Dave Miller: That’s the writer, poet and playwright. Ed Edmo giving us a poem and reminiscences of his childhood at Celilo Falls. Both of those pieces are included as texts, as a part of the new works ‘Celilo Falls: We Were There’ music written by Nancy Ives and Joe Cantrell, as I mentioned is a photographer and there are going to be projected photographs as a part of this multimedia work as well. Joe, how did you think about embedding images in this work?

Joe Cantrell: It’s completely subjective. I was really moved a number of years ago, being with the pictographs on the cliffs down in Southern Utah. And I realized they had put them up where dinosaur bones were eroding out of the cliff.

And I had this epiphany that those pictographs were of the rock. They weren’t just on the rock. They were of the rock. They had become the rock. And that raised me to a level of consciousness that I employ now using modified spy satellite software to find pictographs that have been invisible perhaps for 5000 years, to give the old ones their voices back and I hope we have the ears to listen.

Dave Miller: So, and the pictographs that you found or created images of for this performance, they are from the Columbia River Basin or from Utah?

Joe Cantrell: From the Columbia River Basin. I may harken back to Utah for a few of them. I found Kokopelli which is much more common in the Anasazi Pueblo areas, but I found one at She Who Watches recently. So, and we know that Celilo was a major cultural and trading point for the entire western part of the continent. It was huge and even more so after horses came in.

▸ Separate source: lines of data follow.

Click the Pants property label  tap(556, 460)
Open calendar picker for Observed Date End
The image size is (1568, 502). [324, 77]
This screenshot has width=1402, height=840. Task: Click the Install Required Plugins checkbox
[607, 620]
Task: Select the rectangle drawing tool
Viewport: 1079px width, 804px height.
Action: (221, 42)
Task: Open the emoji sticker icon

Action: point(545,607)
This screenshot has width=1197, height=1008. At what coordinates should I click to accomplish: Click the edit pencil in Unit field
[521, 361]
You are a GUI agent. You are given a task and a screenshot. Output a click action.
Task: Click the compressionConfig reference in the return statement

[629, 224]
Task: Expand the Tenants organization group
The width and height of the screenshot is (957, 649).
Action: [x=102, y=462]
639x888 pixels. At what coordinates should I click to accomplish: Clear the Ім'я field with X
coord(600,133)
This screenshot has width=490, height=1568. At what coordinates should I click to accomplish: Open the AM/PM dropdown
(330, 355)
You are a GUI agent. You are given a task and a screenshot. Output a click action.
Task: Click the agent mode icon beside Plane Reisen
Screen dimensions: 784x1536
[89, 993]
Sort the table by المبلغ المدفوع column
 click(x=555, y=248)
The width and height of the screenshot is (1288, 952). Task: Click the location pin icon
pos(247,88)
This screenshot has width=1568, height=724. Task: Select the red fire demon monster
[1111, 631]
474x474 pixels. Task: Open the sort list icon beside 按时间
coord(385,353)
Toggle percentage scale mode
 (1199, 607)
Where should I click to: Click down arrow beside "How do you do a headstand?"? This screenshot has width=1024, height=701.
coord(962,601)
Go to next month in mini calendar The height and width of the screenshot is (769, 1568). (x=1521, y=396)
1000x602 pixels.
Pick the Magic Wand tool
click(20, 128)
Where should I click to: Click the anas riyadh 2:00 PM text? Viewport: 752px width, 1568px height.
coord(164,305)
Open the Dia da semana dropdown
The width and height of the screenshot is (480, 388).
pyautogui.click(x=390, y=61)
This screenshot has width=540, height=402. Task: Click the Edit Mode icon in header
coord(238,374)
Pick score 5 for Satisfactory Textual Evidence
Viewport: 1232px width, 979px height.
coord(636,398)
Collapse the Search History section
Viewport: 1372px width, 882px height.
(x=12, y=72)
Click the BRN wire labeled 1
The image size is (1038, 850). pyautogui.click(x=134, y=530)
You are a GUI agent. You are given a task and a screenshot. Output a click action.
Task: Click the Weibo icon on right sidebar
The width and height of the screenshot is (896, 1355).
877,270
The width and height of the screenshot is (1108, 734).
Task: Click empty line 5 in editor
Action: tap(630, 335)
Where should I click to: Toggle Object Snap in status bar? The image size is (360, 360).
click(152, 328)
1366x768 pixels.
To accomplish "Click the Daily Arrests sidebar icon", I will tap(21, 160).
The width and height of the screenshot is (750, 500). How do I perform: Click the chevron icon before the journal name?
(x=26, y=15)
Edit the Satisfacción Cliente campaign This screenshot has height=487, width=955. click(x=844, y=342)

Dave Miller: Nancy. I’ve noted that this is going to be the world premiere of the full piece on Saturday night. But last fall you did have a performance of just the first movement as part of the Siletz Bay Music Festival. I want to just give folks a sense for a part of it from the middle of the piece. Let’s have a listen.

Music playing…

Dave Miller: Nancy, what are you most looking forward to at the premiere on Saturday night?

Nancy Ives: Oh man. Well, of course hearing the whole thing is, it’s been 2.5 years getting cooked up and it’s just gonna be amazing. But I have, I’m looking forward to, PCO has been really great about agreeing to something that Ed asked for, which was to make it free for tribal members to attend one or more of the performances. And I’m really excited for that. I hope I get a chance to meet some of the tribal elders and I’ve actually started to dare to dream that people will feel like there’s more seen and understood, because I can’t imagine having your community go through something like that and feel like the rest of the world doesn’t care.

Dave Miller: Nancy Ives, Ed Edmo and Joe Cantrell, thanks very much. Nancy Ives is the composer of ‘Celilo Falls: We Were There’.  Ed Edmo contributed poetry and prose to it. Joe Cantrell contributed photographs.